TITLE 42
State Affairs and Government
CHAPTER 42-64
Rhode Island Commerce Corporation
SECTION 42-64-7.2
§ 42-64-7.2 Amendment of the articles of
incorporation of a subsidiary public corporation.
(a) A subsidiary public corporation may amend its articles of incorporation,
from time to time, only with the express approval and authorization of the
general assembly.
(b) Upon receipt of approval and authorization of the general
assembly, pursuant to subsection (a) of this section, amendments to the
articles of incorporation of a subsidiary public corporation shall be made by
the adoption of a resolution by the board of directors of the parent
corporation setting forth the amendment. The resolution may incorporate the
amendment in restated articles of incorporation which contain a statement that
except for the designated amendment the restated articles of incorporation
correctly set forth without change the corresponding provisions of the articles
of incorporation, as theretofore amended, and that the restated articles of
incorporation together with the designated amendment supersede the original
articles of incorporation and all amendments thereto.

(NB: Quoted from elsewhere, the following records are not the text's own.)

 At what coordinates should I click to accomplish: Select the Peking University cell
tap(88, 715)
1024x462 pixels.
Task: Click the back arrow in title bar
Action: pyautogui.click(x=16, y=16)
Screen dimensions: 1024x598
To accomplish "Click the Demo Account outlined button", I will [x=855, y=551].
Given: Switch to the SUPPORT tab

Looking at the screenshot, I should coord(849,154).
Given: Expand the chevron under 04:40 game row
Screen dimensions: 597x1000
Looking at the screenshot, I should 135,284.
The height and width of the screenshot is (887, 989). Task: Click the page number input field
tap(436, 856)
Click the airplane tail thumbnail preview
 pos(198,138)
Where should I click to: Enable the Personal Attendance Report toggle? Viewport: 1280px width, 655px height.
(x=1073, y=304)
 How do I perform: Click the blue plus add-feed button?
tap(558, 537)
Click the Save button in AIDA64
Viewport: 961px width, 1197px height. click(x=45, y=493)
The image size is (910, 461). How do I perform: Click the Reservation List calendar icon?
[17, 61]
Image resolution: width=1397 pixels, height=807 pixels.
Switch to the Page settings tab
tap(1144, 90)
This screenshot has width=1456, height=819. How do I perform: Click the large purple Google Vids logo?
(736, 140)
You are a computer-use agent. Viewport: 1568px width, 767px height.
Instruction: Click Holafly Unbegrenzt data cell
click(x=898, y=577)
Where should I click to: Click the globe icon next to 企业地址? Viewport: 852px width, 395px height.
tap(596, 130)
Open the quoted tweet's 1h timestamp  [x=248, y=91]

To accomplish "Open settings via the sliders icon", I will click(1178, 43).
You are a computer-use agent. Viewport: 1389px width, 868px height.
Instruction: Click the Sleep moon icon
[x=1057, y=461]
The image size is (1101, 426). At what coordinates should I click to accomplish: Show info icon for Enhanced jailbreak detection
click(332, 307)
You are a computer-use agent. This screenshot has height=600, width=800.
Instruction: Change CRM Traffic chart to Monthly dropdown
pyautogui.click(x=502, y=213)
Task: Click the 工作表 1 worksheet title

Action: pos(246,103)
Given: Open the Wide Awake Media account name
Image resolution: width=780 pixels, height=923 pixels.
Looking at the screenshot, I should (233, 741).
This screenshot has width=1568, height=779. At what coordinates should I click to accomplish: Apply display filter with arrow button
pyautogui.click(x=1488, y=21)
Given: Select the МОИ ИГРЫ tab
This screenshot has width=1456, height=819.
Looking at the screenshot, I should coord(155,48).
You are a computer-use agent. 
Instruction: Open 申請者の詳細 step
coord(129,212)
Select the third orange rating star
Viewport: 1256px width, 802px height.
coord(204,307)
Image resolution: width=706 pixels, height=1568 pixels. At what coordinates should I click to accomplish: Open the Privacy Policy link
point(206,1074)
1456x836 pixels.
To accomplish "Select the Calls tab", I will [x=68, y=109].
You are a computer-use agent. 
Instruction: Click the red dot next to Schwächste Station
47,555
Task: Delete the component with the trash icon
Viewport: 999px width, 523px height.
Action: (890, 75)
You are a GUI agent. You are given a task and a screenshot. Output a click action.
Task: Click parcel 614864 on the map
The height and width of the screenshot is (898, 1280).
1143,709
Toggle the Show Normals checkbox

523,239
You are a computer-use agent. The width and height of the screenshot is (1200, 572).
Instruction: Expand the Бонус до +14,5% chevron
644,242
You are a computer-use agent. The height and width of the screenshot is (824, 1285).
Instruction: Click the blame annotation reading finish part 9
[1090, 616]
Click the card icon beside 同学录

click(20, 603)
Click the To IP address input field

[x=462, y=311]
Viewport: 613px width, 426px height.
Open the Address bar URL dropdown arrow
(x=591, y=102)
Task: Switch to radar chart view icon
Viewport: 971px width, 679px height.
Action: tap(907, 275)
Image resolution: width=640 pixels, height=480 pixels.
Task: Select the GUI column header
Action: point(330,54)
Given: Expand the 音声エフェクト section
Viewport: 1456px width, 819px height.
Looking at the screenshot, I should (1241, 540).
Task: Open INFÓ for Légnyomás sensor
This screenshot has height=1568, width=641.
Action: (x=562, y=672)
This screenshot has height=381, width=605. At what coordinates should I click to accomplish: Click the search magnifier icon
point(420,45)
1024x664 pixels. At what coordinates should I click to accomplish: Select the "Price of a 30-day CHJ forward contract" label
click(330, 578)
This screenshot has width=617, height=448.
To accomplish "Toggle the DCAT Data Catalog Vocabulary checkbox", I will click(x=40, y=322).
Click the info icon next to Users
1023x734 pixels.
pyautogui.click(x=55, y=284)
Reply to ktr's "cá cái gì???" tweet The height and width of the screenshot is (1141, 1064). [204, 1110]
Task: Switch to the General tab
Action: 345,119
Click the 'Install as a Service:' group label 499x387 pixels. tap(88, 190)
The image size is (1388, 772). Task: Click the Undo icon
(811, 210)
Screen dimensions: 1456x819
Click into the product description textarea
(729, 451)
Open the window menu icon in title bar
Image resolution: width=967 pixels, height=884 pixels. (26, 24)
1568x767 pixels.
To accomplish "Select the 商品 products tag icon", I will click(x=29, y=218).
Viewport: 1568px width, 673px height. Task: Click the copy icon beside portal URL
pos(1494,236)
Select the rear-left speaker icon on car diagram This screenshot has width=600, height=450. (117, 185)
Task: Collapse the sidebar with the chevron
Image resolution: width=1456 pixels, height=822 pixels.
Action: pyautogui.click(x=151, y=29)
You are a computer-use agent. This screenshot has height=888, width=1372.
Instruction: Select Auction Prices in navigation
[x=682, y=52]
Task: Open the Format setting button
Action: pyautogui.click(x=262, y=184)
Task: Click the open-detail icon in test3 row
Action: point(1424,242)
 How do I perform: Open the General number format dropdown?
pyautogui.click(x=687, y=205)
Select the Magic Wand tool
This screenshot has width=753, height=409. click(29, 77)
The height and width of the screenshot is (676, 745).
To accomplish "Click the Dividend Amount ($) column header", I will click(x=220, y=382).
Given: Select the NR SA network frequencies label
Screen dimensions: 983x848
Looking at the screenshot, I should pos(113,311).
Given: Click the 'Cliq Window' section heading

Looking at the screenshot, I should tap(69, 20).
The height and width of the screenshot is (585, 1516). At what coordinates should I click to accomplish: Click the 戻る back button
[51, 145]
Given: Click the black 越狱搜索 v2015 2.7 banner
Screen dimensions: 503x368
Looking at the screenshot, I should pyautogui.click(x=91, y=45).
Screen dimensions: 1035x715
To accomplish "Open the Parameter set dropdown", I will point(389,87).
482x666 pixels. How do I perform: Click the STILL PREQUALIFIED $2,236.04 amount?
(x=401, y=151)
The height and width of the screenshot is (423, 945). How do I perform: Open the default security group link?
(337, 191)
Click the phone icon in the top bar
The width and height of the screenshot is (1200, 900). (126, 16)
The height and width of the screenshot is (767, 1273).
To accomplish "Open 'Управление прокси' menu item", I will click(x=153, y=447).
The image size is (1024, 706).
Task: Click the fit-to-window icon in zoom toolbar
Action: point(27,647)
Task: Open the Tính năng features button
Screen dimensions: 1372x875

(c) The articles of amendment shall be executed in duplicate
by the subsidiary public corporation, by its president or a vice president and
by its secretary or an assistant secretary, and shall set forth: (1) the name
of the corporation; (2) the amendment so adopted; (3) the date of the approval
and authorization from the general assembly and the date of the adoption of the
amendment by the board of directors of the parent corporation; and (4) if,
pursuant to subsection (e) of this section, the amendment is to become
effective at a time subsequent to the issuance of the certificate of amendment
by the secretary of state, the date when the amendment is to become effective.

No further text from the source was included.